** What you are asked to do **
All records are to be printed again exactly as they appear.

━━━

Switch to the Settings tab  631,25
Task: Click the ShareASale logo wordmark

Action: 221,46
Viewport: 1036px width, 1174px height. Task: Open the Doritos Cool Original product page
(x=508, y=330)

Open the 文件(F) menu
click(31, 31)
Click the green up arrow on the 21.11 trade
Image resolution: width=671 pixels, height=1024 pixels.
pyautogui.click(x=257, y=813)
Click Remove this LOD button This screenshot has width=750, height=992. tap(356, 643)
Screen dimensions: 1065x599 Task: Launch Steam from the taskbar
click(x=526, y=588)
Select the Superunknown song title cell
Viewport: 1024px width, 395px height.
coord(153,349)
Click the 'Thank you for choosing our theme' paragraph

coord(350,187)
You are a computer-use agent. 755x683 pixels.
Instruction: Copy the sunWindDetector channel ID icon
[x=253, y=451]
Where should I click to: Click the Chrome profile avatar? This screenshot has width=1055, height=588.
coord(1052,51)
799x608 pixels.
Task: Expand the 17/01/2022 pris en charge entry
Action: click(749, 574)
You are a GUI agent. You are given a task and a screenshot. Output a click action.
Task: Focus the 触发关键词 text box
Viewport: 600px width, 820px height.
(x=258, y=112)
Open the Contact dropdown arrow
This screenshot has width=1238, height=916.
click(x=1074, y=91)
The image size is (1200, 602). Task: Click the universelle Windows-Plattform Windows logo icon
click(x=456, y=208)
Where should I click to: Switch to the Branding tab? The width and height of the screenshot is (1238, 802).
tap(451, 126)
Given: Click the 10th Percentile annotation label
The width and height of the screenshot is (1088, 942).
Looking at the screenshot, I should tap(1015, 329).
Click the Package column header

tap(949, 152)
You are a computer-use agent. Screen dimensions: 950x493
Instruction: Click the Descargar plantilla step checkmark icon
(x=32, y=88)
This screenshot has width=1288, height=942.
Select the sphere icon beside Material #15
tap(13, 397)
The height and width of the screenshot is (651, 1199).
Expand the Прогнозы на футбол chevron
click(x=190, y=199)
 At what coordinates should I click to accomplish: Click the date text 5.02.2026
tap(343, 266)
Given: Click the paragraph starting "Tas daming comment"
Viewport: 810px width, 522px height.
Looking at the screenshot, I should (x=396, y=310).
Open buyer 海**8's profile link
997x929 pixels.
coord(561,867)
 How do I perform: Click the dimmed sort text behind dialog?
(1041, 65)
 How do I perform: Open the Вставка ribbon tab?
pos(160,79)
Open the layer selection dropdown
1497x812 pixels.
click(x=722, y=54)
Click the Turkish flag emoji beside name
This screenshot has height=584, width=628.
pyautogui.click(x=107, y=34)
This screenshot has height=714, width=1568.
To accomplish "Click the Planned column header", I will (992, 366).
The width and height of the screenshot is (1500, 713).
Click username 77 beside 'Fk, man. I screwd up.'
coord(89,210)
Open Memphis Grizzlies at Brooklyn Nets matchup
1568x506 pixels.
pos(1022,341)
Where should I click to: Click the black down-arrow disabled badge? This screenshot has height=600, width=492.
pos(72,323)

━━━

** Answer box **
Switch to the Settings tab  631,25
Task: Click the ShareASale logo wordmark

Action: 221,46
Viewport: 1036px width, 1174px height. Task: Open the Doritos Cool Original product page
(x=508, y=330)

Open the 文件(F) menu
click(31, 31)
Click the green up arrow on the 21.11 trade
Image resolution: width=671 pixels, height=1024 pixels.
pyautogui.click(x=257, y=813)
Click Remove this LOD button This screenshot has width=750, height=992. tap(356, 643)
Screen dimensions: 1065x599 Task: Launch Steam from the taskbar
click(x=526, y=588)
Select the Superunknown song title cell
Viewport: 1024px width, 395px height.
coord(153,349)
Click the 'Thank you for choosing our theme' paragraph

coord(350,187)
You are a computer-use agent. 755x683 pixels.
Instruction: Copy the sunWindDetector channel ID icon
[x=253, y=451]
Where should I click to: Click the Chrome profile avatar? This screenshot has width=1055, height=588.
coord(1052,51)
799x608 pixels.
Task: Expand the 17/01/2022 pris en charge entry
Action: click(749, 574)
You are a GUI agent. You are given a task and a screenshot. Output a click action.
Task: Focus the 触发关键词 text box
Viewport: 600px width, 820px height.
(x=258, y=112)
Open the Contact dropdown arrow
This screenshot has width=1238, height=916.
click(x=1074, y=91)
The image size is (1200, 602). Task: Click the universelle Windows-Plattform Windows logo icon
click(x=456, y=208)
Where should I click to: Switch to the Branding tab? The width and height of the screenshot is (1238, 802).
tap(451, 126)
Given: Click the 10th Percentile annotation label
The width and height of the screenshot is (1088, 942).
Looking at the screenshot, I should tap(1015, 329).
Click the Package column header

tap(949, 152)
You are a computer-use agent. Screen dimensions: 950x493
Instruction: Click the Descargar plantilla step checkmark icon
(x=32, y=88)
This screenshot has width=1288, height=942.
Select the sphere icon beside Material #15
tap(13, 397)
The height and width of the screenshot is (651, 1199).
Expand the Прогнозы на футбол chevron
click(x=190, y=199)
 At what coordinates should I click to accomplish: Click the date text 5.02.2026
tap(343, 266)
Given: Click the paragraph starting "Tas daming comment"
Viewport: 810px width, 522px height.
Looking at the screenshot, I should (x=396, y=310).
Open buyer 海**8's profile link
997x929 pixels.
coord(561,867)
 How do I perform: Click the dimmed sort text behind dialog?
(1041, 65)
 How do I perform: Open the Вставка ribbon tab?
pos(160,79)
Open the layer selection dropdown
1497x812 pixels.
click(x=722, y=54)
Click the Turkish flag emoji beside name
This screenshot has height=584, width=628.
pyautogui.click(x=107, y=34)
This screenshot has height=714, width=1568.
To accomplish "Click the Planned column header", I will (992, 366).
The width and height of the screenshot is (1500, 713).
Click username 77 beside 'Fk, man. I screwd up.'
coord(89,210)
Open Memphis Grizzlies at Brooklyn Nets matchup
1568x506 pixels.
pos(1022,341)
Where should I click to: Click the black down-arrow disabled badge? This screenshot has height=600, width=492.
pos(72,323)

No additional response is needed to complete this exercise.